Thanks to the orbital eccentricities of Saturn and its moon Titan, the equatorial dunes – made of sandlike plastic – appear to be going the wrong way. NASA Cassini radar

Hi readers.  Thanks for coming by for a read.

Most of you have probably spent a lot of time pondering those drifting dunes of plastic the NASA Cassini craft discovered on Saturn’s moon, Titan.  http://www.news.cornell.edu/stories/2014/05/plastic-wrong-way-dunes-arise-saturn-moon-titan.  And most of you have probably concluded, rightly, that it’s spillover from the Great Pacific Garbage Patch finally having reached Saturn.

Great Pacific Garbage Patch Continues to Grow http://www.weather.com/news/science/environment/giant-garbage-patch-pacific-20140817

It’s obvious that all those plastics partially digested by Mother Earth in the stomach of her ocean have been belched into outer space moving hastily enough to reach Titan and create drifting dunes.  Before Cassini arrived.

Which means NASA will be spending a lot of time in the Great Pacific Garbage Patch placing hopeful spacecraft in the way of earth belches.  The NASA budget cuts and ending most government funded space ventures makes earth belches the only practical means of sending anything of US origins into outer space.

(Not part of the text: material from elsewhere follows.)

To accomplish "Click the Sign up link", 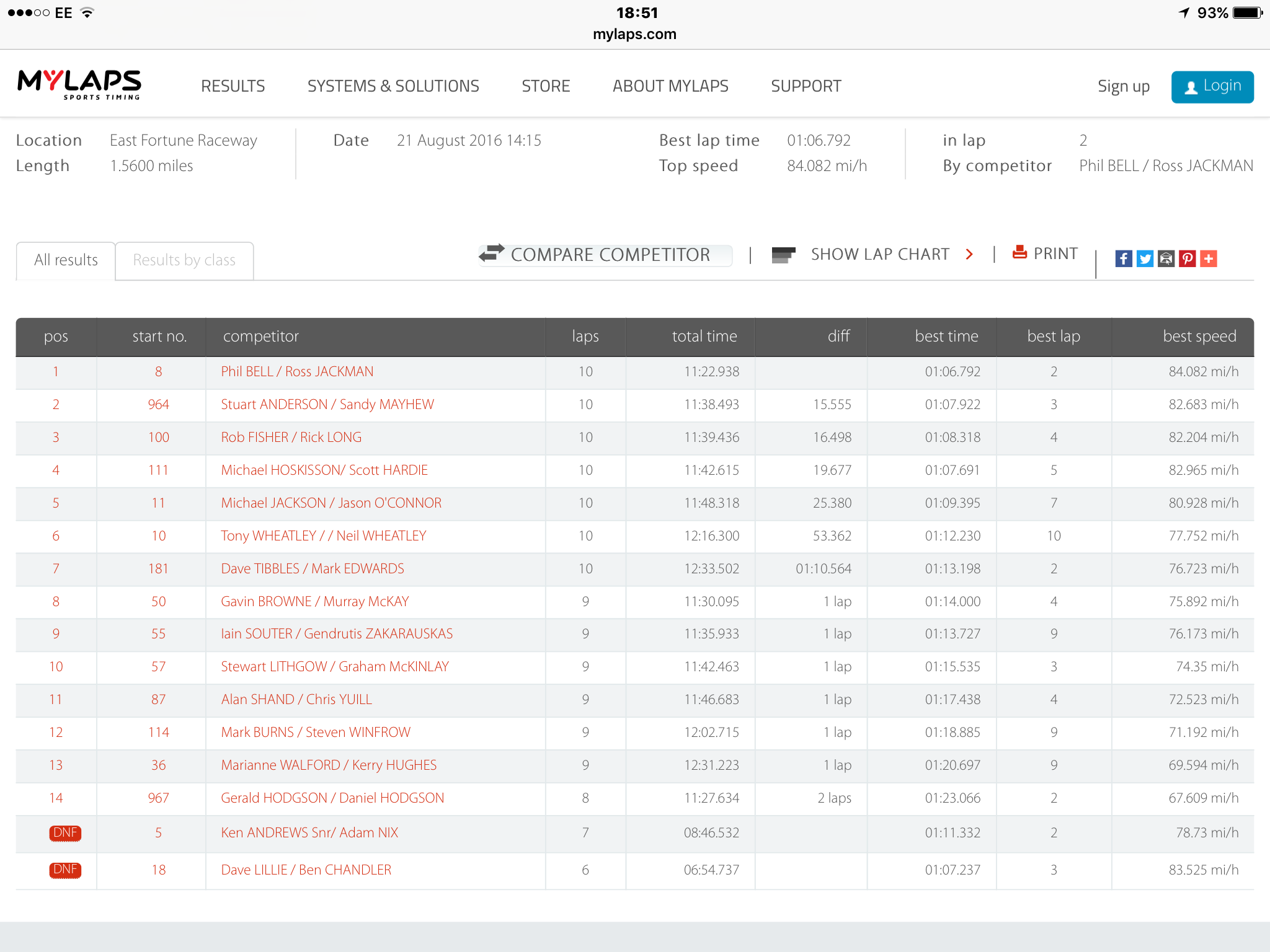I will coord(1124,87).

But of course there’s another alternative explanation for those dunes of drifting plastic on Titan.  It’s the one the government doesn’t want you to know about because it confirms the existence of the Dreaded Green Men.  A whole civilization of them beginning, climbing to the top of their food chain, inventing plastics, and creating ocean garbage patches of their own.

Yeah, you read that right.  The reason those damned Titanians came to earth and crashed at Corona, New Mexico in 1947 was that they were looking for some empty space in the solar system where they could dump their damned plastics.

Hell, who do you think came up with the idea of selling water in bottles for a dollar each?  That idea didn’t originate on a planet 2/3 covered with water.  The entrepreneurs and engineers on earth reverse-engineered the whole concept from the Roswell UFO crash.  Along with memory metal frames for eyeglasses.